> Input data:

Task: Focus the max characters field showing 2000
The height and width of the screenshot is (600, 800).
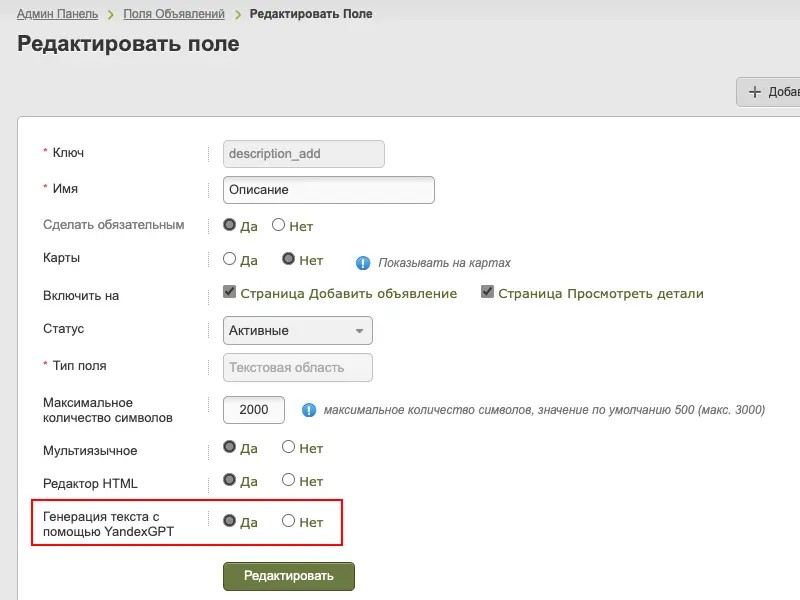Action: point(254,410)
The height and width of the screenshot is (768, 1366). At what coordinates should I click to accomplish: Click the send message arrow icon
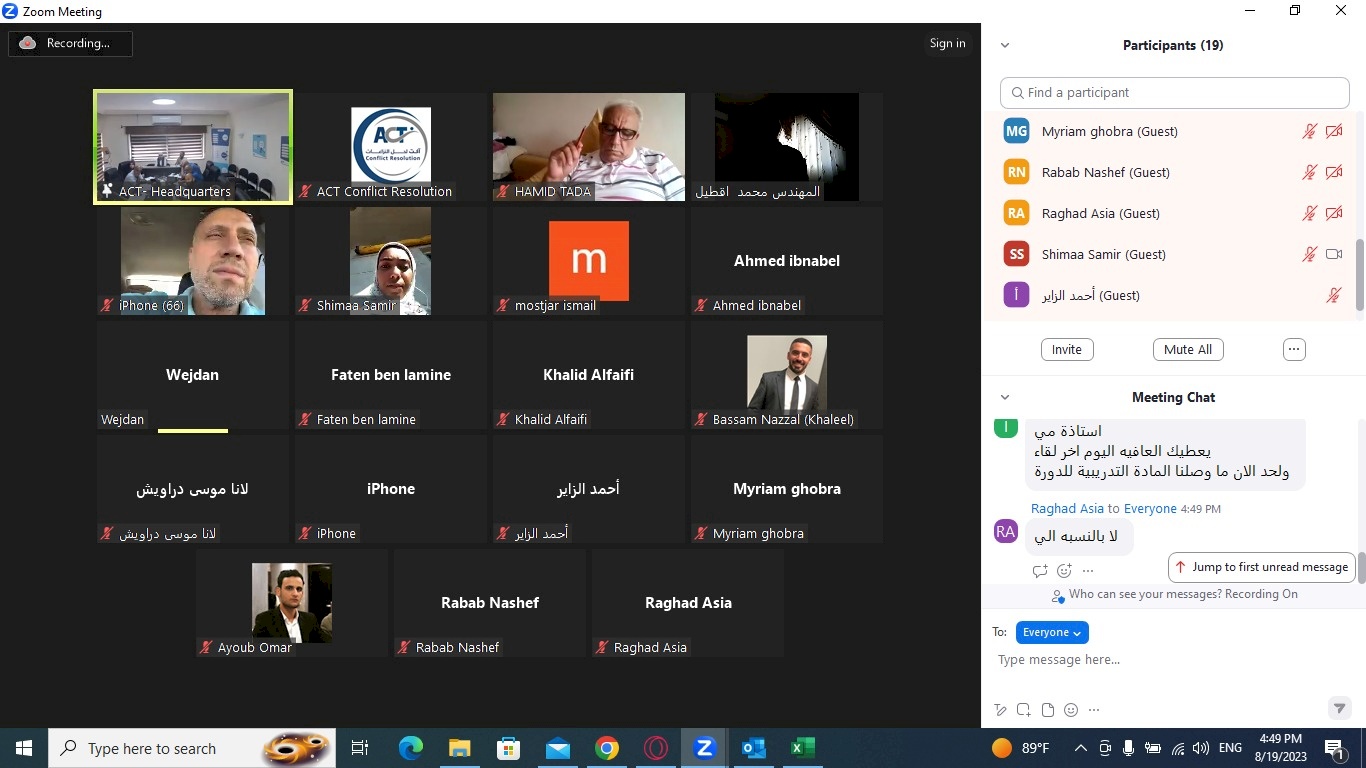coord(1339,708)
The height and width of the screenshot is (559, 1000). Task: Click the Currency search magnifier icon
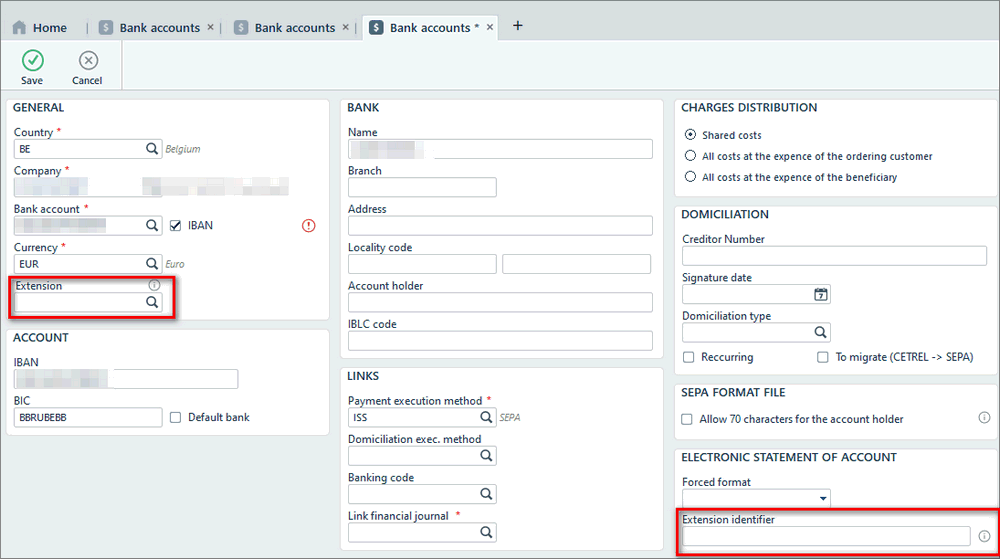[x=153, y=264]
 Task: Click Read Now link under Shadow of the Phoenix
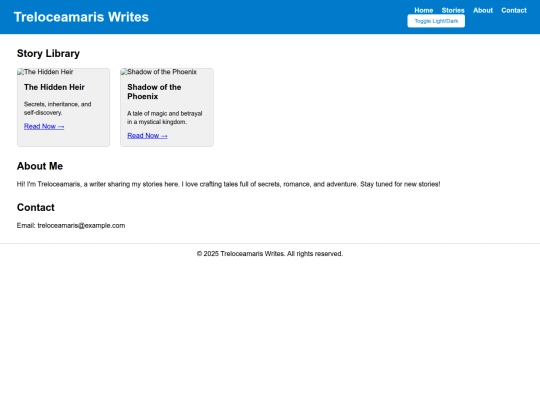147,136
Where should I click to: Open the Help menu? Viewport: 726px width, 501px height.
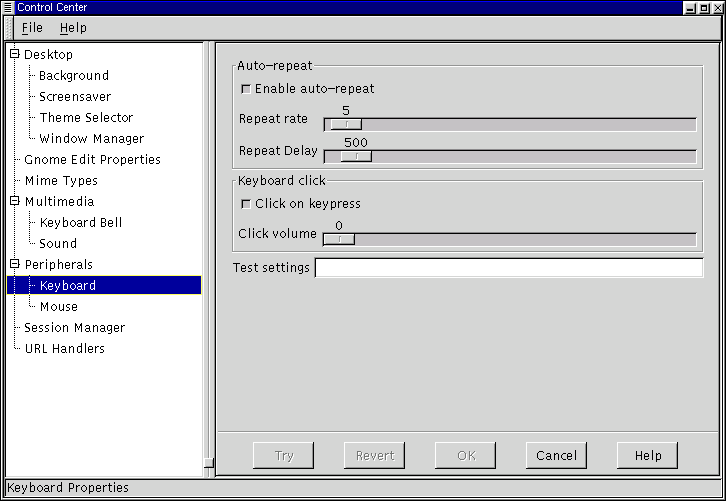(x=73, y=28)
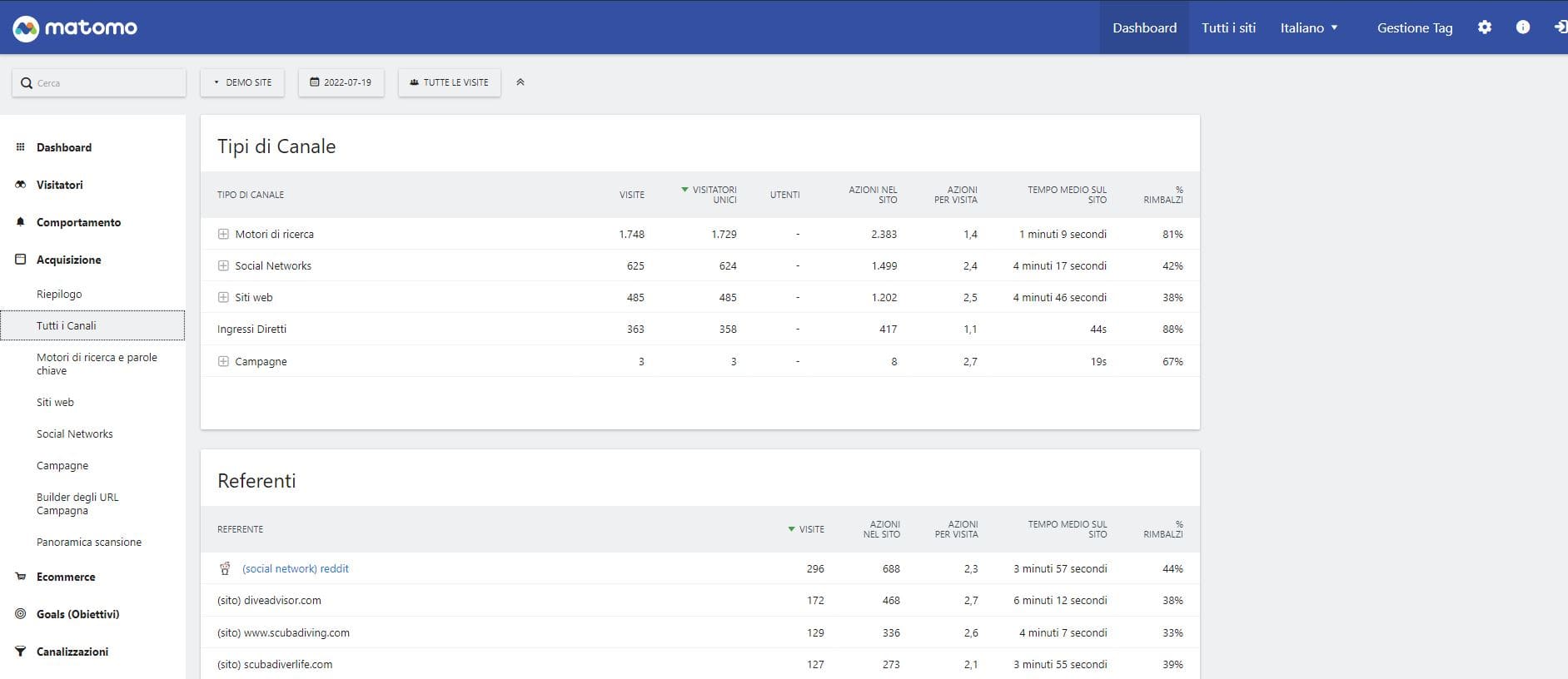Click the reddit referrer icon

(x=225, y=569)
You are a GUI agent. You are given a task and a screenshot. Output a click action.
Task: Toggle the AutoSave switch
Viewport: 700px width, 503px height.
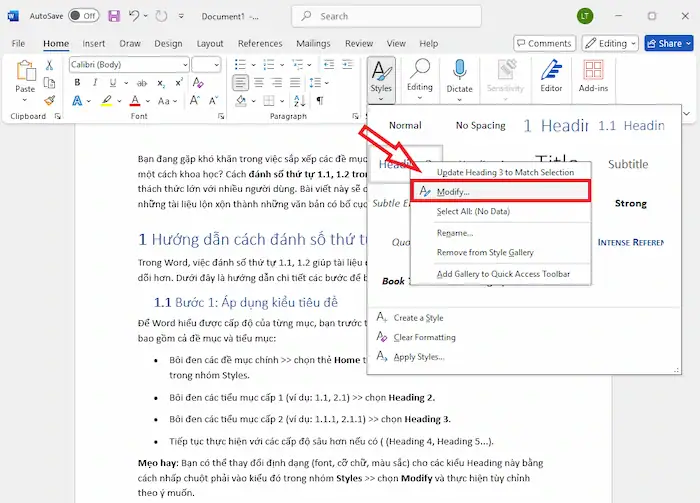(x=83, y=16)
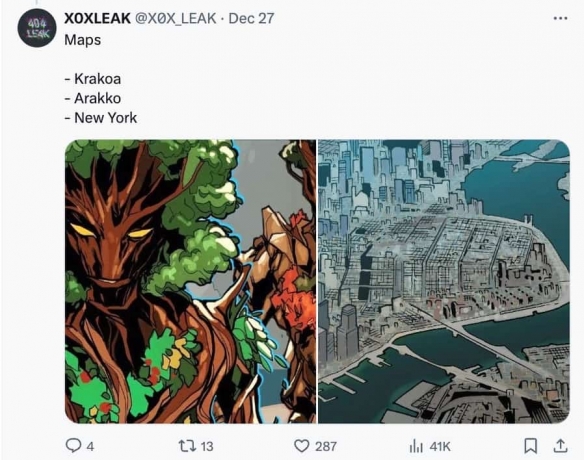584x460 pixels.
Task: View the Krakoa tree character image
Action: 190,281
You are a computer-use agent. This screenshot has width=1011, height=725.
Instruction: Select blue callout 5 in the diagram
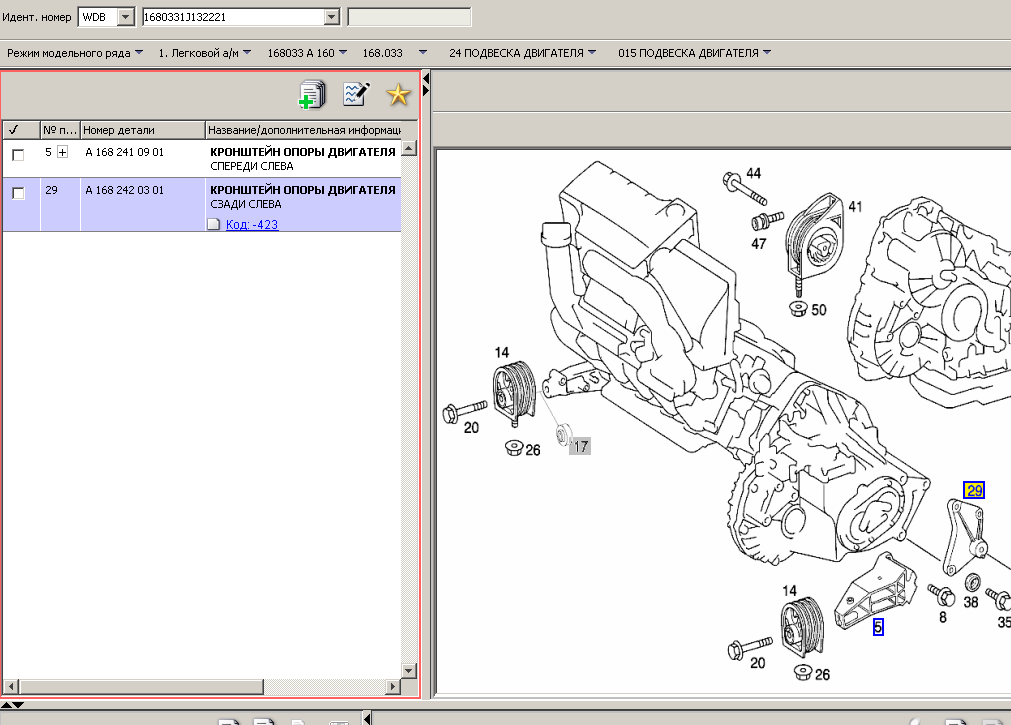point(878,627)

> Problem to solve:
The expected result is the complete listing above, printed exactly, with no pictures.

> Task output:
Task: Focus the max characters field showing 2000
The height and width of the screenshot is (600, 800).
Action: point(254,410)
The height and width of the screenshot is (768, 1366). At what coordinates should I click to accomplish: Click the send message arrow icon
coord(1339,708)
The height and width of the screenshot is (559, 1000). Task: Click the Currency search magnifier icon
[x=153, y=264]
 Task: Click Read Now link under Shadow of the Phoenix
147,136
Where should I click to: Open the Help menu? Viewport: 726px width, 501px height.
(x=73, y=28)
Click the reddit referrer icon

(x=225, y=569)
You are a GUI agent. You are given a task and a screenshot. Output a click action.
Task: Toggle the AutoSave switch
Viewport: 700px width, 503px height.
(x=83, y=16)
584x460 pixels.
Task: View the Krakoa tree character image
Action: 190,281
You are a computer-use agent. This screenshot has width=1011, height=725.
Instruction: Select blue callout 5 in the diagram
point(878,627)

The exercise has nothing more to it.